Firstly, LEAP/E2020 confirms the crisis is still accelerating and should last from June to November 2006, as we had already announced last May. In addition, our teams can now anticipate more precisely two essential developments:
Continuing fall of the Dollar compared to the Euro, with a new acceleration by the end of September
Since the beginning of the year, the Dollar exchange rate decreased from 1,18 Euros to 1,28 Euros, with peaks around 1,29/1,30. These last weeks saw a stabilization of this development thanks to some technical factors favouring the dollar (primarily, the liquidation in Dollars of short positions on raw materials and on the Yen, which obligated a great number of operators to repurchase dollars). But in the background, operators are slowly realising that some fundamentals which had them believing in the endless force of the American dollar are disappearing, such as the structural superiority of the American economy, its higher growth rates, its real estate sector durable dynamics and the foreseeable continuation of the rises of the American Federal Reserve interest rates.
In just one summer, all these “beliefs” have slowly disappeared; just like these technical factors will disappear in September and be replaced by an entirely new situation for the financial and monetary markets: the operators will no longer have any major argument “to believe” in the strength of the dollar. In the last few months, the markets have integrated the reasons which intellectually demonstrate its durable weakness but, psychologically (because of contradictory long term positions), they have not yet drawn all conclusions. The next few weeks will set the stage of this generalized awakening and will lead the Euro/Dollar rate above 1,30.

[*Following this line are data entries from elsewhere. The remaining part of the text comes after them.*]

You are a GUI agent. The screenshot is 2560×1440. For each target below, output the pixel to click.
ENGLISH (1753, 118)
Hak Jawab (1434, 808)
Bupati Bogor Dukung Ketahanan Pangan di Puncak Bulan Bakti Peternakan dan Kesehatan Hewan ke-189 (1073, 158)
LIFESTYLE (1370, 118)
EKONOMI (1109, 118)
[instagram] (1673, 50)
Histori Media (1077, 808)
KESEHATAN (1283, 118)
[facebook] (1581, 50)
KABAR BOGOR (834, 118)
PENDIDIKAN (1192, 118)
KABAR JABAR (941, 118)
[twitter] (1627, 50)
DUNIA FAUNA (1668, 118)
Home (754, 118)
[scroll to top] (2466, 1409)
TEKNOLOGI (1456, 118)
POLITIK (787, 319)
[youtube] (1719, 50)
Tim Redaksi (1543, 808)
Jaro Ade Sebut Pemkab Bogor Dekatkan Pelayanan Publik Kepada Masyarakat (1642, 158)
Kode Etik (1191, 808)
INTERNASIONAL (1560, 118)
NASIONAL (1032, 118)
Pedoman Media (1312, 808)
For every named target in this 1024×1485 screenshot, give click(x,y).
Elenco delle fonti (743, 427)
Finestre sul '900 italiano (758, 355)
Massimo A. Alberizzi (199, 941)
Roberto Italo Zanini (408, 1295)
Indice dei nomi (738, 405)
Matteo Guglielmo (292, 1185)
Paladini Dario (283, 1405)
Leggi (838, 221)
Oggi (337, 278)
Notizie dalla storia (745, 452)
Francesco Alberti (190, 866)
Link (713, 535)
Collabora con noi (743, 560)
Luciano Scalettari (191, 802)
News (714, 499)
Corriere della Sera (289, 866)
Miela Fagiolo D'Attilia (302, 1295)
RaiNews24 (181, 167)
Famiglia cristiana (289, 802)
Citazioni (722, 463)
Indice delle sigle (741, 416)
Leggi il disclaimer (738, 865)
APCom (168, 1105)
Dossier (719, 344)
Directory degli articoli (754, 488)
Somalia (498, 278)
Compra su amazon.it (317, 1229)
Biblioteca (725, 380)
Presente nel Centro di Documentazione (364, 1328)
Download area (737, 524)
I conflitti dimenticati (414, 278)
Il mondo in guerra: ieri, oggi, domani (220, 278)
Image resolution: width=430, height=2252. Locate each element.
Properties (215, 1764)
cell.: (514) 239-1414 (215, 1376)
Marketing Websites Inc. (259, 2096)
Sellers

This development should in particular draw the attention of multiple economic sector leaders since their anticipations about the Dollar value will impact their results for 2007. While the industrial exporting sectors are concerned, one should not underestimate the impact of the Euro/Dollar exchange rate on European agriculture. Indeed, with the new CAP reform and the merging of world rates for many European agricultural products (such as milk for example), the Euro/Dollar rate fluctuations have a major impact on the EU agricultural exports. In 2006, the majority of the exporting sectors followed the dominant opinions which predicted the continuation of the rise of the Dollar compared to the Euro. They had based their forecasts on an average rate of 1 Euro = 1,16 $. With a rate at 1,28 by mid 2006, one can imagine the difficulties these exporters could encounter…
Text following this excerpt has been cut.